Как у человека верующего, у меня не было проблем, офицерский состав уважал меня, а жизнь монастырская учит рассудительности — в армии эти вещи ценятся выше всего. Воин должен быть рассудителен, потому что в армии приходится много думать головой. В нынешней ситуации избежать дедовщины невозможно, потому что это явление, свойственное жизни общества. Там, где нет должного взаимодействия между офицерским и солдатским составом, неизбежно возникают неуставные отношения. В противном случае, все рассыплется.
Меня били, я не отвечал, пока был молод, но пришло время — стал отвечать, когда стал «дедом». Иначе тебя на нормальном языке, не понимают. В армии процентов на 90 слов не понимают, поэтому приходится вразумлять.
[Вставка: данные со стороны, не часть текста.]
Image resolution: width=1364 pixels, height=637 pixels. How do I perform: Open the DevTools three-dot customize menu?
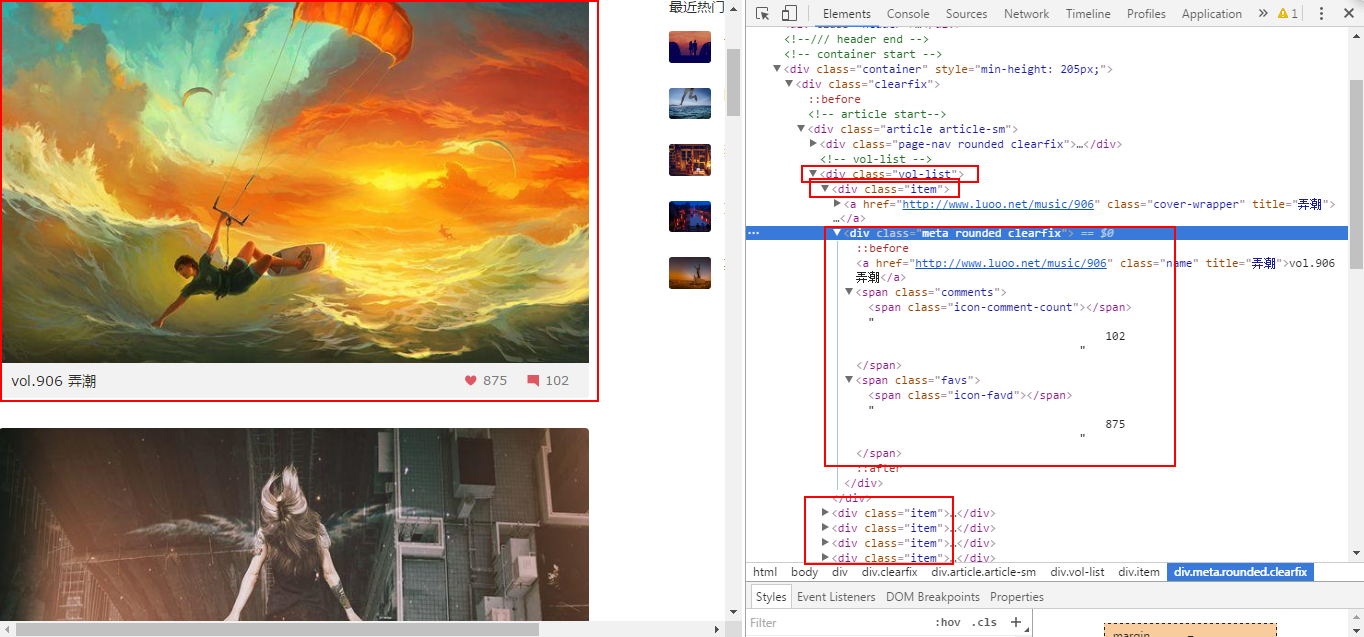(x=1321, y=14)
Люди приходят в армию из другой жизни и за краткий срок нужно сделать их воинами, а в большинстве своем, они привыкли жить по собственному желанию, здесь же нужно ходить строем, выполнять приказы, есть из общего котелка и делать все по команде. Быстро перестроиться не получается, и поэтому приходится убыстрять процесс физическим воздействием, или упражнениями. В моем случае — крайность, когда человек не понимал иначе. Но если я не добьюсь результата — с меня спросят.
Идти в армию или не идти — однозначно не ответишь. Разные люди. Для отдельных людей, творческих, армия противопоказана, как, например, быть музыканту, если ему в армии пальцы переломают? Для кого — то армия полезна, кого — то сломает. Много зависит от военкоматов, они, подобно старцам монастырским, должны подходить к этому делу — призыву в армию. Армия дает практическую закалку, человек учиться делать в любой ситуации то, что необходимо: будь то хозяйственный вопрос, будь то выяснение отношений, или организация собственной жизни, самодисциплина, а также отказ от вещей, не имеющих ценности для человеческой жизни, и проверка тех ориентиров, которые в армии проверяются. И все наклонности проявляются. В армии надо от чего — то отказываться, искать компромисс, чтобы найти свое место, свою нишу, приемлемую для тебя. В армии с особой остротой понимаешь, что ты стоишь на самом деле. Экстремальные ситуации порождают четкую самооценку, даже если сам человек не понимает, окружающие это видят.